Government dithering is leaving teachers, pupils and parents in chaos.
Will schools reopen? And if so when? These are the questions on every teacher, parent and pupil’s minds.
Two government ministers – neither of whom are the hapless Education Secretary Gavin Williamson – have given very different answers on what will happen with secondary schools reopening.
Yesterday, when asked on Times Radio, International Trade Secretary Liz Truss was asked for a guarantee by Tom Newton Dunn on when schools would reopen and responded “On the 11th, or on the 18th for some students.”
However, this morning Health Secretary Matt Hancock would only commit to keeping schools open “where we can”.
He also said that the government were going to follow scientific advice. But we know that on the 22 December, the government were told by SAGE that schools should be closed in January.
Covid cases are rising exponentially. Christina Pagel, Director of the Clinical Operational Research Unit at University College London said there are now nearly 25,000 people in hospital with Covid – which is 32% higher than the peak in April. And according to NHS Providers CEO Chris Hopson bed occupation has gone up 8% in both London and the North West and 7% in the South West overnight.
It would be reprehensible to allow teachers to be put at risk and the virus to be spread against the advice of scientists and public health experts.
A joint statement was released from unions with teaching members and was signed by GMB, NAHT, NASUWT, NEU, UNISON and Unite. It said:
“The government’s chaotic handling of the opening of schools has caused confusion for teachers, school staff and parents alike. Bringing all pupils back into classrooms while the rate of infection is so high is exposing education sector workers to serious risk of ill-health and could fuel the pandemic.

[INFORMATION SHOWN]
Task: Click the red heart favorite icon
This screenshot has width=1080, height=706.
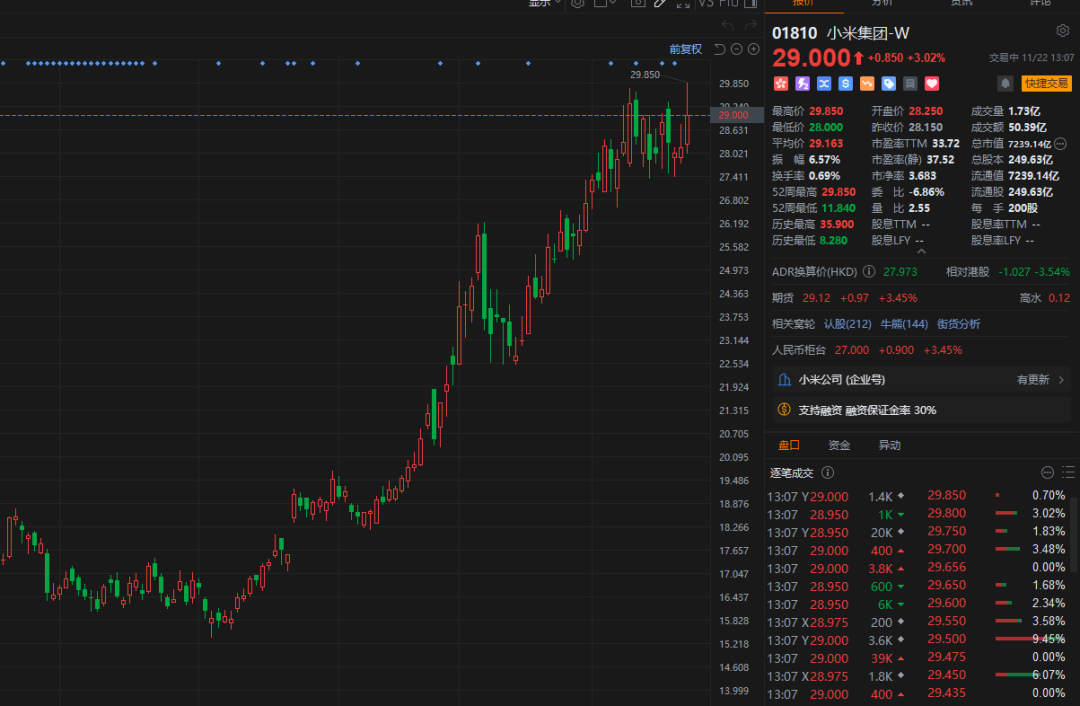Action: [x=932, y=84]
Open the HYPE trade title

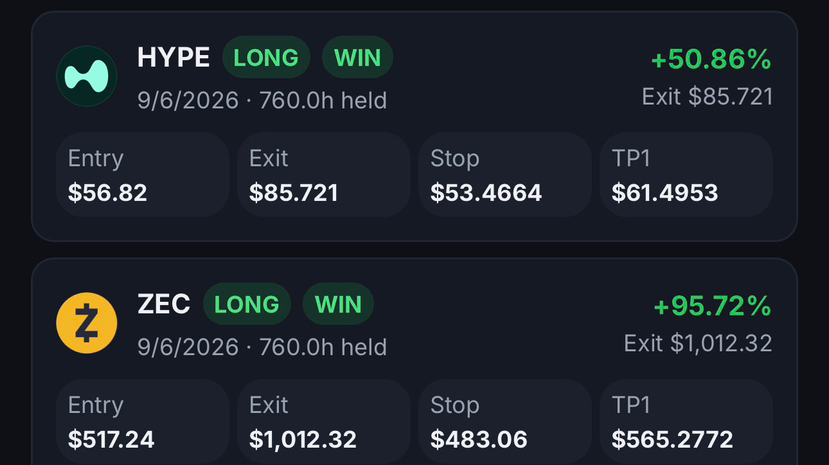click(x=173, y=57)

[TASKS AND EXERCISES]
**a.** Rewrite the part of the article on school reopenings that opens with the words "Government dithering is" and closes with "and pupil’s minds.", replacing "chaos" with "disarray".
**b.** According to the article on school reopenings, how much higher is the current number of people in hospital with Covid than the peak in April?

[ANSWERS PER TASK]
**a.**
Government dithering is leaving teachers, pupils and parents in disarray.
Will schools reopen? And if so when? These are the questions on every teacher, parent and pupil’s minds.

**b.** It is 32% higher than the April peak.